Task description ▸
Scan the listing beneath this sentence. Report each line with the word "computer".

Supplied information ▸

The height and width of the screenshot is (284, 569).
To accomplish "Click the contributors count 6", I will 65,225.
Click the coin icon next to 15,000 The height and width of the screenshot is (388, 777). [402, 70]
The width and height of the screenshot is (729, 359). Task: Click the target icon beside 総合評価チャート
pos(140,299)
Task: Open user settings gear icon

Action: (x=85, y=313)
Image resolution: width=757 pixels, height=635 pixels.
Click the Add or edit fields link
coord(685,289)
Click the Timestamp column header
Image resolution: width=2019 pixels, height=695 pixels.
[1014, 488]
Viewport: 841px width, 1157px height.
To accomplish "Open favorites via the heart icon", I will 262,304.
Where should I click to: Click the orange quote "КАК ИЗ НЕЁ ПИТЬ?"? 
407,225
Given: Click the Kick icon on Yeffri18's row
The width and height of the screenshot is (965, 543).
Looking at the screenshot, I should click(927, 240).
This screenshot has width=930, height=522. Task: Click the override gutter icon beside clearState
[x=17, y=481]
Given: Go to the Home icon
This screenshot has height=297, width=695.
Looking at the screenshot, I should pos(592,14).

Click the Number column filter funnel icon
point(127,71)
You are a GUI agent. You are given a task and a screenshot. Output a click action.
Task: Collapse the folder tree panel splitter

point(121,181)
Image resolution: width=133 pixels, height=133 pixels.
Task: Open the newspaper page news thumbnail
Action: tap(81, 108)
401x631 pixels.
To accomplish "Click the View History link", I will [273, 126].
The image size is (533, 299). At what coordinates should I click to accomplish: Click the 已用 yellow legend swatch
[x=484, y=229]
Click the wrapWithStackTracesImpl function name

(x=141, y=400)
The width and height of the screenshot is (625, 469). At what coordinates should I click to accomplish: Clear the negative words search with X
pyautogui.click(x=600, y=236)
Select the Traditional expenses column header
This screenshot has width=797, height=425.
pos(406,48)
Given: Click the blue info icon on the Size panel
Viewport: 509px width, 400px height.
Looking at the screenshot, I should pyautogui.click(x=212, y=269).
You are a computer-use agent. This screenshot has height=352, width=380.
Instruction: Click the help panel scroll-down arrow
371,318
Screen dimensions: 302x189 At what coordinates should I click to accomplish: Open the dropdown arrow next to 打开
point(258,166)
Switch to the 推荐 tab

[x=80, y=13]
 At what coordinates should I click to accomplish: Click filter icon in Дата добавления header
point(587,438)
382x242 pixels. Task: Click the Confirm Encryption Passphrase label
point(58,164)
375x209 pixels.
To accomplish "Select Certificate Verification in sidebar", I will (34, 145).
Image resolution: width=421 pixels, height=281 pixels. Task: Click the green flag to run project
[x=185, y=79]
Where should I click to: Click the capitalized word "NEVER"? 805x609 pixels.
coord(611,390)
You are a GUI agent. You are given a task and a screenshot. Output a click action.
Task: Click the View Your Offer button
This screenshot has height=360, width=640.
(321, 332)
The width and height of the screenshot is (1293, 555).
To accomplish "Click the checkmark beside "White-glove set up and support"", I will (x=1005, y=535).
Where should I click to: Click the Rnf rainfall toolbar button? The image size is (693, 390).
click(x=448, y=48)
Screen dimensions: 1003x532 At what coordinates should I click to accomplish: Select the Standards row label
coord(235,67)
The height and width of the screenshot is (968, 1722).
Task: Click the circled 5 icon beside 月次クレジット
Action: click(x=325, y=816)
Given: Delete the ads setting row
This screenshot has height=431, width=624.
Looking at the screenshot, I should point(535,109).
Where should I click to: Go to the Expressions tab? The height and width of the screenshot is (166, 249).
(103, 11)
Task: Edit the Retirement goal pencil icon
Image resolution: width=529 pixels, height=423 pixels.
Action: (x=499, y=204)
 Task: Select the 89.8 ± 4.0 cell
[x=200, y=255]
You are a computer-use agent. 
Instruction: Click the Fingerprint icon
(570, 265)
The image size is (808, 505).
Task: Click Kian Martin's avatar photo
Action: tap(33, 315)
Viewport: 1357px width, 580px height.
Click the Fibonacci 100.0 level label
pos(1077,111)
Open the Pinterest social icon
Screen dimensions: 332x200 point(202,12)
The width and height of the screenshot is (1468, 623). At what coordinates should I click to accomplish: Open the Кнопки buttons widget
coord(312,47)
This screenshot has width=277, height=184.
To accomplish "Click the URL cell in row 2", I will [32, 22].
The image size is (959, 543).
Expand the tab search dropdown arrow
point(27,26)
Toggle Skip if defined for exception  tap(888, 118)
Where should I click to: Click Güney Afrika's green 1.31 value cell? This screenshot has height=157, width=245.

Response to this task ▸
You are a computer-use agent. This screenshot has height=352, width=380.
You are a computer-use agent. 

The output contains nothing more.